Unlike roberta, max_length of our klue/roberta is 510, not 512.

Why did it happen?

1. According to a `roberta` pertraining guideline of `fairseq`, a suggested value of `max_positions` is 512.

TOTAL_UPDATES=125000    # Total number of training steps
WARMUP_UPDATES=10000    # Warmup the learning rate over this many updates
PEAK_LR=0.0005          # Peak learning rate, adjust as needed
TOKENS_PER_SAMPLE=512   # Max sequence length
MAX_POSITIONS=512       # Num. positional embeddings (usually same as above)
MAX_SENTENCES=16        # Number of sequences per batch (batch size)
UPDATE_FREQ=16          # Increase the batch size 16x

2. A default `padding_idx` is 1, unless it is predefined in vocab

class Dictionary:
    """A mapping from symbols to consecutive integers"""

    def __init__(
        self,
        *,  # begin keyword-only arguments
        bos="<s>",
        pad="<pad>",
        eos="</s>",
        unk="<unk>",
        extra_special_symbols=None,
    ):
        self.bos_word, self.unk_word, self.pad_word, self.eos_word = bos, unk, pad, eos
        self.symbols = []
        self.count = []
        self.indices = {}
        self.bos_index = self.add_symbol(bos)  # idx=0
        self.pad_index = self.add_symbol(pad)  # idx=1
        self.eos_index = self.add_symbol(eos)
        self.unk_index = self.add_symbol(unk)
        if extra_special_symbols:
            for s in extra_special_symbols:
                self.add_symbol(s)
        self.nspecial = len(self.symbols)

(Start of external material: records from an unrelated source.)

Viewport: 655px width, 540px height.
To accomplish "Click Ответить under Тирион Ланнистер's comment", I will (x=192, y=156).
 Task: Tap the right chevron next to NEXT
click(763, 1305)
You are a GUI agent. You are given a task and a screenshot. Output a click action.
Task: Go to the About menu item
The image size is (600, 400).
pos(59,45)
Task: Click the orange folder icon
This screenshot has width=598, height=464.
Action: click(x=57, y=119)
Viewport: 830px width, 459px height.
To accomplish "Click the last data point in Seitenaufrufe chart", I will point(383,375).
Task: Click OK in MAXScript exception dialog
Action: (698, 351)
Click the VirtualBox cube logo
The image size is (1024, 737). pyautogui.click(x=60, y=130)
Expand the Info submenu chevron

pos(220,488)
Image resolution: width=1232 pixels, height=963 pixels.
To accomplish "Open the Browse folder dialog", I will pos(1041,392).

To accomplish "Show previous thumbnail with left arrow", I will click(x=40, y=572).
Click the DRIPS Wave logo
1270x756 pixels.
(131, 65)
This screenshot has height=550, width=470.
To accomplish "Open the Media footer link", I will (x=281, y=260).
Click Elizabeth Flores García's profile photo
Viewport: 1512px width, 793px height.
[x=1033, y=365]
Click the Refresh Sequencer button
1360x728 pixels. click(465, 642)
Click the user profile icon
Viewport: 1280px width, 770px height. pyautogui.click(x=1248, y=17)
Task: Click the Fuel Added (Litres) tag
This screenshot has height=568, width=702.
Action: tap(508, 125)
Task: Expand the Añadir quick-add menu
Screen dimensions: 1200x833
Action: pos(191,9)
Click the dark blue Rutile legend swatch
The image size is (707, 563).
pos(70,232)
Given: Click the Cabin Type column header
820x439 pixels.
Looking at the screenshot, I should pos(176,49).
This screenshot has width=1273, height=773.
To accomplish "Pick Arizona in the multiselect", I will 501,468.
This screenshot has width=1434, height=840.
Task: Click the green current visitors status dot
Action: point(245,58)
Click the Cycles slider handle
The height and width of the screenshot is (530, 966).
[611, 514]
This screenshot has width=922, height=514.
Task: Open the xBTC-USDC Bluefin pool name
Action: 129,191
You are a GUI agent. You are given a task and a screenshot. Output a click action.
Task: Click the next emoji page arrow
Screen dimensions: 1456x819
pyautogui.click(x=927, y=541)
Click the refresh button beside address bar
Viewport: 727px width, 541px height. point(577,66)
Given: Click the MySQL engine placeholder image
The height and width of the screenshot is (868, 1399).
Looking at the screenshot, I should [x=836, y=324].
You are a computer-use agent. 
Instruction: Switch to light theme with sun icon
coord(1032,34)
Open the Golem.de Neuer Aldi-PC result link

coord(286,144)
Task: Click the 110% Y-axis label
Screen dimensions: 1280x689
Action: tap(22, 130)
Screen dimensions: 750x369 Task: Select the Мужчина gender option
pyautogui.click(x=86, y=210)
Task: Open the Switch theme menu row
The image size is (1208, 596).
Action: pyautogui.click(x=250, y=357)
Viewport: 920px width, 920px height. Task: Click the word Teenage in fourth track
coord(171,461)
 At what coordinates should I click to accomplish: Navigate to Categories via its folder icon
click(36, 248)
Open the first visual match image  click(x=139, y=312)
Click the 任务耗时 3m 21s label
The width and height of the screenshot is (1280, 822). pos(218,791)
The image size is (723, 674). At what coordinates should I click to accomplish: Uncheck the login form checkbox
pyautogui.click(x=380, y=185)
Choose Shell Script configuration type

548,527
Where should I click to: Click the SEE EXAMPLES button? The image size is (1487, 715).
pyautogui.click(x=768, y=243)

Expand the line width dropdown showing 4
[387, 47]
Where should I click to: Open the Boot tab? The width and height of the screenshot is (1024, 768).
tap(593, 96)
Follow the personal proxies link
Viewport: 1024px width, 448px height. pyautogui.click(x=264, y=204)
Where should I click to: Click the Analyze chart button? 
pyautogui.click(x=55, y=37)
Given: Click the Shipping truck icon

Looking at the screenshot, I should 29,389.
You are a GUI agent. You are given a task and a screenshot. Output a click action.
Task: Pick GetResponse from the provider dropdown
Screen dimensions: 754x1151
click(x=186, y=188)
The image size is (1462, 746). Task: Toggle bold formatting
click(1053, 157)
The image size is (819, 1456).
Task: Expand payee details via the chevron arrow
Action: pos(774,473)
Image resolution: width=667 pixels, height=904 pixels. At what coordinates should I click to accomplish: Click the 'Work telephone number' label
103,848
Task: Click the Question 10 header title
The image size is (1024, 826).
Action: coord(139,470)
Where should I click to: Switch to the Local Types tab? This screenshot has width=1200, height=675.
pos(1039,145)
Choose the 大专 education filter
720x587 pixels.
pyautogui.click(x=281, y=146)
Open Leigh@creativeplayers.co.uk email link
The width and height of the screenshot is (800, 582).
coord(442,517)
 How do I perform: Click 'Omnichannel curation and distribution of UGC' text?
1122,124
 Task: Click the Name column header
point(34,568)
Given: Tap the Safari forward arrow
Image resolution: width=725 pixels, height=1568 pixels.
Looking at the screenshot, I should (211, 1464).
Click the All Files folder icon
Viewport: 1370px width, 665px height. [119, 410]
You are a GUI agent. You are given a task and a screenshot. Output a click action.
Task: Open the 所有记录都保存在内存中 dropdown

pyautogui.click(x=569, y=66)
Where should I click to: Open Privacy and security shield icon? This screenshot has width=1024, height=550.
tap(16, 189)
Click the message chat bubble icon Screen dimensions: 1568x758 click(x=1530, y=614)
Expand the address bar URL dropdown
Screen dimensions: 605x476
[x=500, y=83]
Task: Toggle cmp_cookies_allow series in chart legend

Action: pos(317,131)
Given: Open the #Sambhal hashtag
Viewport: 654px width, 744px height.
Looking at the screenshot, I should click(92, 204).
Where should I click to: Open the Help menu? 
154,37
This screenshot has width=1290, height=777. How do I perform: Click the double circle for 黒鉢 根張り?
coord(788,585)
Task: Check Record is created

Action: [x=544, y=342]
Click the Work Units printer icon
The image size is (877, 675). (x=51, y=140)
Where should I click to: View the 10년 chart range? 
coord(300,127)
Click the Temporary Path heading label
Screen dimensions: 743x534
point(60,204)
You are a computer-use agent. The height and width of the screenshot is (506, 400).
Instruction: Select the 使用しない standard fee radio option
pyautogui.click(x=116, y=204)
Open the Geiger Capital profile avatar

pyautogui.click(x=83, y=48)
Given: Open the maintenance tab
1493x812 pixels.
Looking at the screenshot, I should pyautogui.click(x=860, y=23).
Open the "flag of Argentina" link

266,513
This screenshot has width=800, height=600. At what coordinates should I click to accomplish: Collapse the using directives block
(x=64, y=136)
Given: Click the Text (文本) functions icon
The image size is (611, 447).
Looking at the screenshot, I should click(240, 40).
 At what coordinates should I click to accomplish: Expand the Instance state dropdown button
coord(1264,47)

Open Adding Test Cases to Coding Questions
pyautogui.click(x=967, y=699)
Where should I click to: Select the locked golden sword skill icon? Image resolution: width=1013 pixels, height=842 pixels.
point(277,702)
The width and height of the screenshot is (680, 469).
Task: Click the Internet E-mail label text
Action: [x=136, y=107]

3. Based on the `fairseq` implementation, position embedding ids start from `padding_idx` + 1

def make_positions(tensor, padding_idx, onnx_trace=False):
    """Replace non-padding symbols with their position numbers.
    Position numbers begin at padding_idx+1. Padding symbols are ignored.
    """
    # The series of casts and type-conversions here are carefully
    # balanced to both work with ONNX export and XLA. In particular XLA
    # prefers ints, cumsum defaults to output longs, and ONNX doesn't know
    # how to handle the dtype kwarg in cumsum.
    mask = tensor.ne(padding_idx).int()
    return (
        torch.cumsum(mask, dim=1).type_as(mask) * mask
    ).long() + padding_idx

position_id is set to 2 (padding_idx + 1) ~ 512 (max_positions)
which implies, max_length=510
The (English) roberta has no such issue because max_positions_embeddings was set to 514
- roberta-base/config.json

{ 
  "architectures": [
    "RobertaForMaskedLM"
  ],
  "attention_probs_dropout_prob": 0.1,
  "bos_token_id": 0,
  "eos_token_id": 2,
  "hidden_act": "gelu",
  "hidden_dropout_prob": 0.1,
  "hidden_size": 768,
  "initializer_range": 0.02,
  "intermediate_size": 3072,
  "layer_norm_eps": 1e-05,
  "max_position_embeddings": 514,  # max_length = 512
  "model_type": "roberta",
  "num_attention_heads": 12,
  "num_hidden_layers": 12,
  "pad_token_id": 1,
  "type_vocab_size": 1,
  "vocab_size": 50265
}

- klue/roberta-base/config.json

{
  "architectures": ["RobertaForMaskedLM"],
  "attention_probs_dropout_prob": 0.1,
  "bos_token_id": 0,
  "eos_token_id": 2,
  "gradient_checkpointing": false,
  "hidden_act": "gelu",
  "hidden_dropout_prob": 0.1,
  "hidden_size": 768,
  "initializer_range": 0.02,
  "intermediate_size": 3072,
  "layer_norm_eps": 1e-05,
  "max_position_embeddings": 512,  # max_length = 510
  "model_type": "roberta",
  "num_attention_heads": 12,
  "num_hidden_layers": 12,
  "pad_token_id": 1,
  "type_vocab_size": 1,
  "vocab_size": 32000,
  "tokenizer_class": "BertTokenizer"
}

4. `huggingface` implementation makes position embedding ids (`position_id`) ranging from `padding_idx` + 1, following `fairseq`, to `padding_idx` + `max_length` + 1

Since huggingface build position embeddings using max_seq_length, we have to use max_seq_length=510 to avoid indexerror.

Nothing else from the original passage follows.